Gates last year launched an internal DoD cost-cutting drive, an effort that has unearthed $150 billion in savings so far.
But since Gates began the efficiencies drive, allies and critics asked the same question: Even if it works, what happens after Gates leaves the Pentagon?
With the nation facing a dire financial outlook, the influential Defense Business Board approved on Thursday a report with a few suggestions.
“The ‘Houston, we have a problem’ moment is upon us,” said board member Fernando Amandi, adding the Pentagon is headed for an era of “constrained resources.”
That means, as senior defense officials are stressing, the DoD will need to wring out savings annually from within and transfer those monies to projects like next-generation vehicles, aircraft and ships, board members said during a meeting at the Pentagon.
The board will recommend to Gates that he leave for the next defense secretary a “governance process … around every transformation initiative taking place or scheduled,” states the report, approved unanimously.
Without such a process waiting for the next Pentagon leadership group, “we won’t be able to build on the efficiencies initiative,” said Amandi, who led the group that crafted the DBB report. He also has been a senior executive with corporations such as American Express and Motorola.
“A well-led and planned institutional cultural change process is essential to consolidate, build on, and sustain this efficiency objective,” states the report.
The board, which is largely credited with hatching the idea to shutter U.S. Joint Forces Command, also suggests the defense secretary designate a single DoD official to oversee all efforts designed to change how the department does business.
As of now, the deputy defense secretary is the Pentagon’s acting chief management officer. Several board members expressed concern with that arrangement, saying that position has too many other responsibilities. The board recommended that the Pentagon consider making another senior official the chief management officer.
The panel also suggested creating a new program office within DoD to oversee all efforts aimed at altering how it does business.
Such moves would allow the defense secretary and deputy secretary to improve their personal relationships with Congress and industry, as well as other federal agencies, according to the board.

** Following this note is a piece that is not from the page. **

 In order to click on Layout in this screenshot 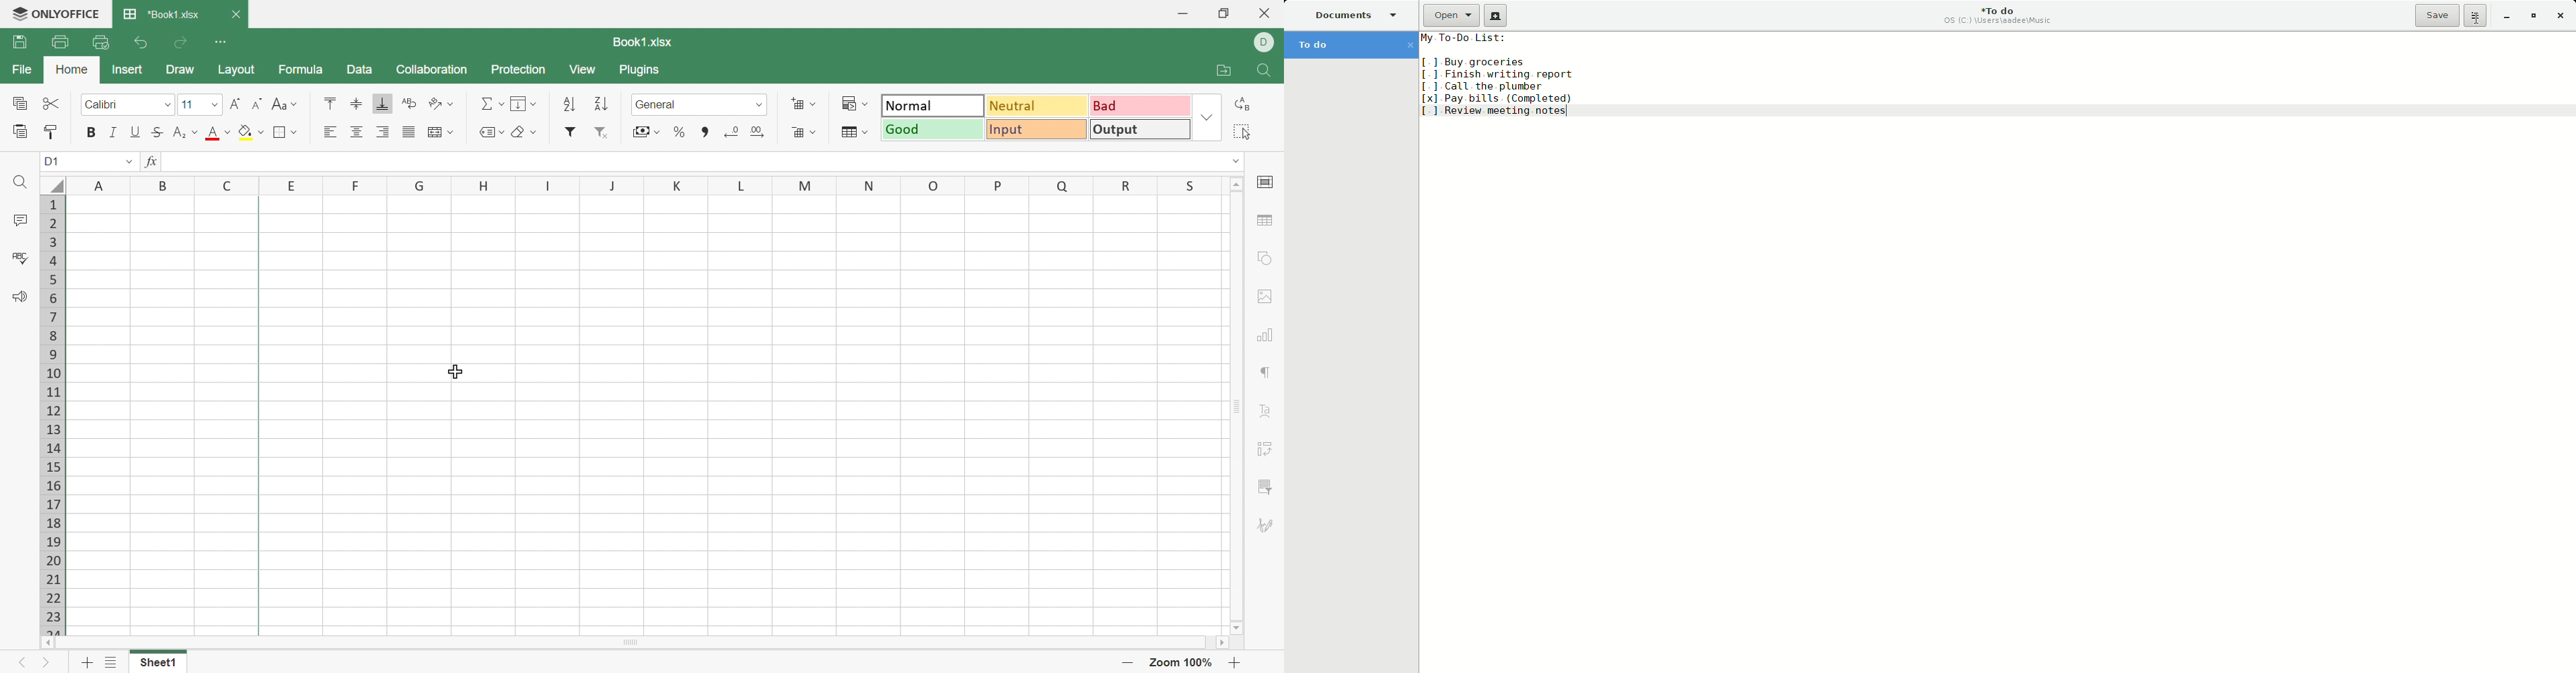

Meanwhile, the DBB also announced it will restart a study into whether the military could reap savings if it started hedging fuel purchases.
Large companies like airlines do this by entering into long-term fuel contracts, assuming future fuel prices will be higher.
The business board tried this before in recent years, but that effort “was a failure,” declared DBB member Denis Bovin, who also is an executive with an investment banking firm.
That extinguished study was halted, Bovin said, because other federal agencies loudly objected to even exploring the idea. He said the White House Office of Management told the board “there’s no need to hedge fuel prices because the U.S. government owns huge stocks.”
But now that there is evidence hedging would have produced savings, Bovin said a DBB study team will examine the idea again.
The U.S. military is the federal government’s largest fuel consumer. Business board members said the Pentagon buys about as much jet fuel each year as a major airline.